- **TO DO**
Your task is to restate the data word for word.

- **THE RECORDS**

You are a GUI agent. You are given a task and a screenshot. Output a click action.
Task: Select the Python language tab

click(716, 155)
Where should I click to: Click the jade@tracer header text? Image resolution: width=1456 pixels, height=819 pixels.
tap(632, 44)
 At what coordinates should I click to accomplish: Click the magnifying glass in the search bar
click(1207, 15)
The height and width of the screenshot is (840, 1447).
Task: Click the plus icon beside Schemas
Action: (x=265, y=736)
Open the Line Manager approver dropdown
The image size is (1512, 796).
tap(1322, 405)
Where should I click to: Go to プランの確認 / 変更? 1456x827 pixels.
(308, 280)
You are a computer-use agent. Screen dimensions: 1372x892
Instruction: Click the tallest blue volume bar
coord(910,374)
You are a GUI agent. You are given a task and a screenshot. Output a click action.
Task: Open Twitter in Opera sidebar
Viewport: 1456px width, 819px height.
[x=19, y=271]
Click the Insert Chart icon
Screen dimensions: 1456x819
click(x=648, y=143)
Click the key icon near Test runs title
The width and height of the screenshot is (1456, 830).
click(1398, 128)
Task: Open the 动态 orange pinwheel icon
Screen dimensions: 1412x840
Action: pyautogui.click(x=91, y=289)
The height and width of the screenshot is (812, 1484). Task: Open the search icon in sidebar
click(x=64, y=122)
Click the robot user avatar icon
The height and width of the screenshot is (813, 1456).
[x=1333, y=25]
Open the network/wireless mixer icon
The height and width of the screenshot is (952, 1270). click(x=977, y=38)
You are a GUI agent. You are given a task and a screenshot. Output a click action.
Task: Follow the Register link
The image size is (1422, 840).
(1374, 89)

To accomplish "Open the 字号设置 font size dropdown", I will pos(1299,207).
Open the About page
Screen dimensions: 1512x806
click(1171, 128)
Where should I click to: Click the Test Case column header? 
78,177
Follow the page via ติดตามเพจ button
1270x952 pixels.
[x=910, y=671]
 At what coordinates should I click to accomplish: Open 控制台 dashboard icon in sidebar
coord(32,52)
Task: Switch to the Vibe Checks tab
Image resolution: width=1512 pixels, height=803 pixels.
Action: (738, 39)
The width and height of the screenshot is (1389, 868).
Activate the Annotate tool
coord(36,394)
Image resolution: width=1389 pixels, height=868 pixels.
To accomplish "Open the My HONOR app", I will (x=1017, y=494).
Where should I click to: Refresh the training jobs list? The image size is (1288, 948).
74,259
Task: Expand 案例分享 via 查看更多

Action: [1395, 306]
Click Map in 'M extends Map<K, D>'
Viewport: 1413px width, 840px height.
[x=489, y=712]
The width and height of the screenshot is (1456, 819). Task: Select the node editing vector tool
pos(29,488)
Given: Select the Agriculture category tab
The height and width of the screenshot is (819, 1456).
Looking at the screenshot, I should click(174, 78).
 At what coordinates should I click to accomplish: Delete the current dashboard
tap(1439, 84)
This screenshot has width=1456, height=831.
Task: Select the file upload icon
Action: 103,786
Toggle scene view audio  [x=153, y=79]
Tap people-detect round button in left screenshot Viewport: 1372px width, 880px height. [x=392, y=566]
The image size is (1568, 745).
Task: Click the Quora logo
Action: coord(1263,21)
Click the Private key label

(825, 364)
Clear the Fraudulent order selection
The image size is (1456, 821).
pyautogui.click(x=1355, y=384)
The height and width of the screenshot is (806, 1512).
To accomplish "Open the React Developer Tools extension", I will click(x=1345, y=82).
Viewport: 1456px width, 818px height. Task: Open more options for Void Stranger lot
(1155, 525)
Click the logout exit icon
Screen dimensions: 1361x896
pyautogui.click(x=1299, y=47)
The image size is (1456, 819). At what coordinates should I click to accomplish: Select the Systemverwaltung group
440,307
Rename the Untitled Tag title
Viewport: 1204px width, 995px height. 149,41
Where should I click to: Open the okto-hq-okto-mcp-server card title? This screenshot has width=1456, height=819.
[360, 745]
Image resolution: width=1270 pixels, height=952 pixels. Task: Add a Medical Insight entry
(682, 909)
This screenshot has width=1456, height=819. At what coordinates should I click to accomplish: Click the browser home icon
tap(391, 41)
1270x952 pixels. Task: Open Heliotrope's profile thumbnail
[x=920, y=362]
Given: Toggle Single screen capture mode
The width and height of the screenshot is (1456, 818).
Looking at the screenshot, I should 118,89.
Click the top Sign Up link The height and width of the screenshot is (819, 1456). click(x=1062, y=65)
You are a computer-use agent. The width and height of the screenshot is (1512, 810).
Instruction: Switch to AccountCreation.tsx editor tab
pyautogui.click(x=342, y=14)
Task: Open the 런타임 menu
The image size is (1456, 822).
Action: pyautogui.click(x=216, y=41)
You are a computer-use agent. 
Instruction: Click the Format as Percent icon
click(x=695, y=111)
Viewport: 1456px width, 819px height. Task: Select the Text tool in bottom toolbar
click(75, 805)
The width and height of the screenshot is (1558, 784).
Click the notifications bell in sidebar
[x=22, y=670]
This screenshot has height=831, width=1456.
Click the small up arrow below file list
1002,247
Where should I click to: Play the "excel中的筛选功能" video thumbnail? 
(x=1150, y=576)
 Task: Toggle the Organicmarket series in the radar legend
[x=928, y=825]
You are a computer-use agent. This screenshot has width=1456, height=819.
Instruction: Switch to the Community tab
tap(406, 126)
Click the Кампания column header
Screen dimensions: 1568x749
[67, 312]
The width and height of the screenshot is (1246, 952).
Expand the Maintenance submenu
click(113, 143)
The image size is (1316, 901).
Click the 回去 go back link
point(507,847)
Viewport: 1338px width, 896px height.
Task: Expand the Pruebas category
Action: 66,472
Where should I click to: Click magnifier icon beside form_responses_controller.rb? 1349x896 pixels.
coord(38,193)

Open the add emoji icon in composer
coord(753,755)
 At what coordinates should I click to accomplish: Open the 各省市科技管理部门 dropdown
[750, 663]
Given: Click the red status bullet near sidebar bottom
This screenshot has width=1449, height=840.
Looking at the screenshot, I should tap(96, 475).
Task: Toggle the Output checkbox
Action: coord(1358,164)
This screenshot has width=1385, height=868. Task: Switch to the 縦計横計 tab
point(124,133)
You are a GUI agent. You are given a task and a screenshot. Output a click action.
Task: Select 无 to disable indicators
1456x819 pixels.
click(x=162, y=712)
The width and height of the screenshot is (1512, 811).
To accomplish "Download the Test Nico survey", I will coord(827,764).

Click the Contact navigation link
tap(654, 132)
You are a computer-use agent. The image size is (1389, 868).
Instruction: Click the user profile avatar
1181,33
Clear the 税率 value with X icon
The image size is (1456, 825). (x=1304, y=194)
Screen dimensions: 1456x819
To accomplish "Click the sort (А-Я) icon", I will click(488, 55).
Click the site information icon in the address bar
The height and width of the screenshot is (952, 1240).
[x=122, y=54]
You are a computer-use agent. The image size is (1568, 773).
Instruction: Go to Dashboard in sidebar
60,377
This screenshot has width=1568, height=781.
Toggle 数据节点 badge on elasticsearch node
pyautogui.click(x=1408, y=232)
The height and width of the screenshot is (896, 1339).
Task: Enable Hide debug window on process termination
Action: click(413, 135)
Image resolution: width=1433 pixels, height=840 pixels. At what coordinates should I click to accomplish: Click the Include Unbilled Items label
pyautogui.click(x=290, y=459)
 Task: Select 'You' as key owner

- **YOUR SOLUTION**
You are a GUI agent. You are given a task and a screenshot. Output a click action.
Task: Select the Python language tab

click(716, 155)
Where should I click to: Click the jade@tracer header text? Image resolution: width=1456 pixels, height=819 pixels.
tap(632, 44)
 At what coordinates should I click to accomplish: Click the magnifying glass in the search bar
click(1207, 15)
The height and width of the screenshot is (840, 1447).
Task: Click the plus icon beside Schemas
Action: (x=265, y=736)
Open the Line Manager approver dropdown
The image size is (1512, 796).
tap(1322, 405)
Where should I click to: Go to プランの確認 / 変更? 1456x827 pixels.
(308, 280)
You are a computer-use agent. Screen dimensions: 1372x892
Instruction: Click the tallest blue volume bar
coord(910,374)
You are a GUI agent. You are given a task and a screenshot. Output a click action.
Task: Open Twitter in Opera sidebar
Viewport: 1456px width, 819px height.
[x=19, y=271]
Click the Insert Chart icon
Screen dimensions: 1456x819
click(x=648, y=143)
Click the key icon near Test runs title
The width and height of the screenshot is (1456, 830).
click(1398, 128)
Task: Open the 动态 orange pinwheel icon
Screen dimensions: 1412x840
Action: pyautogui.click(x=91, y=289)
The height and width of the screenshot is (812, 1484). Task: Open the search icon in sidebar
click(x=64, y=122)
Click the robot user avatar icon
The height and width of the screenshot is (813, 1456).
[x=1333, y=25]
Open the network/wireless mixer icon
The height and width of the screenshot is (952, 1270). click(x=977, y=38)
You are a GUI agent. You are given a task and a screenshot. Output a click action.
Task: Follow the Register link
The image size is (1422, 840).
(1374, 89)

To accomplish "Open the 字号设置 font size dropdown", I will pos(1299,207).
Open the About page
Screen dimensions: 1512x806
click(1171, 128)
Where should I click to: Click the Test Case column header? 
78,177
Follow the page via ติดตามเพจ button
1270x952 pixels.
[x=910, y=671]
 At what coordinates should I click to accomplish: Open 控制台 dashboard icon in sidebar
coord(32,52)
Task: Switch to the Vibe Checks tab
Image resolution: width=1512 pixels, height=803 pixels.
Action: (738, 39)
The width and height of the screenshot is (1389, 868).
Activate the Annotate tool
coord(36,394)
Image resolution: width=1389 pixels, height=868 pixels.
To accomplish "Open the My HONOR app", I will (x=1017, y=494).
Where should I click to: Refresh the training jobs list? The image size is (1288, 948).
74,259
Task: Expand 案例分享 via 查看更多

Action: [1395, 306]
Click Map in 'M extends Map<K, D>'
Viewport: 1413px width, 840px height.
[x=489, y=712]
The width and height of the screenshot is (1456, 819). Task: Select the node editing vector tool
pos(29,488)
Given: Select the Agriculture category tab
The height and width of the screenshot is (819, 1456).
Looking at the screenshot, I should click(174, 78).
 At what coordinates should I click to accomplish: Delete the current dashboard
tap(1439, 84)
This screenshot has width=1456, height=831.
Task: Select the file upload icon
Action: 103,786
Toggle scene view audio  [x=153, y=79]
Tap people-detect round button in left screenshot Viewport: 1372px width, 880px height. [x=392, y=566]
The image size is (1568, 745).
Task: Click the Quora logo
Action: coord(1263,21)
Click the Private key label

(825, 364)
Clear the Fraudulent order selection
The image size is (1456, 821).
pyautogui.click(x=1355, y=384)
The height and width of the screenshot is (806, 1512).
To accomplish "Open the React Developer Tools extension", I will click(x=1345, y=82).
Viewport: 1456px width, 818px height. Task: Open more options for Void Stranger lot
(1155, 525)
Click the logout exit icon
Screen dimensions: 1361x896
pyautogui.click(x=1299, y=47)
The image size is (1456, 819). At what coordinates should I click to accomplish: Select the Systemverwaltung group
440,307
Rename the Untitled Tag title
Viewport: 1204px width, 995px height. 149,41
Where should I click to: Open the okto-hq-okto-mcp-server card title? This screenshot has width=1456, height=819.
[360, 745]
Image resolution: width=1270 pixels, height=952 pixels. Task: Add a Medical Insight entry
(682, 909)
This screenshot has width=1456, height=819. At what coordinates should I click to accomplish: Click the browser home icon
tap(391, 41)
1270x952 pixels. Task: Open Heliotrope's profile thumbnail
[x=920, y=362]
Given: Toggle Single screen capture mode
The width and height of the screenshot is (1456, 818).
Looking at the screenshot, I should 118,89.
Click the top Sign Up link The height and width of the screenshot is (819, 1456). click(x=1062, y=65)
You are a computer-use agent. The width and height of the screenshot is (1512, 810).
Instruction: Switch to AccountCreation.tsx editor tab
pyautogui.click(x=342, y=14)
Task: Open the 런타임 menu
The image size is (1456, 822).
Action: pyautogui.click(x=216, y=41)
You are a computer-use agent. 
Instruction: Click the Format as Percent icon
click(x=695, y=111)
Viewport: 1456px width, 819px height. Task: Select the Text tool in bottom toolbar
click(75, 805)
The width and height of the screenshot is (1558, 784).
Click the notifications bell in sidebar
[x=22, y=670]
This screenshot has height=831, width=1456.
Click the small up arrow below file list
1002,247
Where should I click to: Play the "excel中的筛选功能" video thumbnail? 
(x=1150, y=576)
 Task: Toggle the Organicmarket series in the radar legend
[x=928, y=825]
You are a computer-use agent. This screenshot has width=1456, height=819.
Instruction: Switch to the Community tab
tap(406, 126)
Click the Кампания column header
Screen dimensions: 1568x749
[67, 312]
The width and height of the screenshot is (1246, 952).
Expand the Maintenance submenu
click(113, 143)
The image size is (1316, 901).
Click the 回去 go back link
point(507,847)
Viewport: 1338px width, 896px height.
Task: Expand the Pruebas category
Action: 66,472
Where should I click to: Click magnifier icon beside form_responses_controller.rb? 1349x896 pixels.
coord(38,193)

Open the add emoji icon in composer
coord(753,755)
 At what coordinates should I click to accomplish: Open the 各省市科技管理部门 dropdown
[750, 663]
Given: Click the red status bullet near sidebar bottom
This screenshot has width=1449, height=840.
Looking at the screenshot, I should tap(96, 475).
Task: Toggle the Output checkbox
Action: coord(1358,164)
This screenshot has width=1385, height=868. Task: Switch to the 縦計横計 tab
point(124,133)
You are a GUI agent. You are given a task and a screenshot. Output a click action.
Task: Select 无 to disable indicators
1456x819 pixels.
click(x=162, y=712)
The width and height of the screenshot is (1512, 811).
To accomplish "Download the Test Nico survey", I will coord(827,764).

Click the Contact navigation link
tap(654, 132)
You are a computer-use agent. The image size is (1389, 868).
Instruction: Click the user profile avatar
1181,33
Clear the 税率 value with X icon
The image size is (1456, 825). (x=1304, y=194)
Screen dimensions: 1456x819
To accomplish "Click the sort (А-Я) icon", I will click(488, 55).
Click the site information icon in the address bar
The height and width of the screenshot is (952, 1240).
[x=122, y=54]
You are a computer-use agent. The image size is (1568, 773).
Instruction: Go to Dashboard in sidebar
60,377
This screenshot has width=1568, height=781.
Toggle 数据节点 badge on elasticsearch node
pyautogui.click(x=1408, y=232)
The height and width of the screenshot is (896, 1339).
Task: Enable Hide debug window on process termination
Action: click(413, 135)
Image resolution: width=1433 pixels, height=840 pixels. At what coordinates should I click to accomplish: Click the Include Unbilled Items label
pyautogui.click(x=290, y=459)
 Task: Select 'You' as key owner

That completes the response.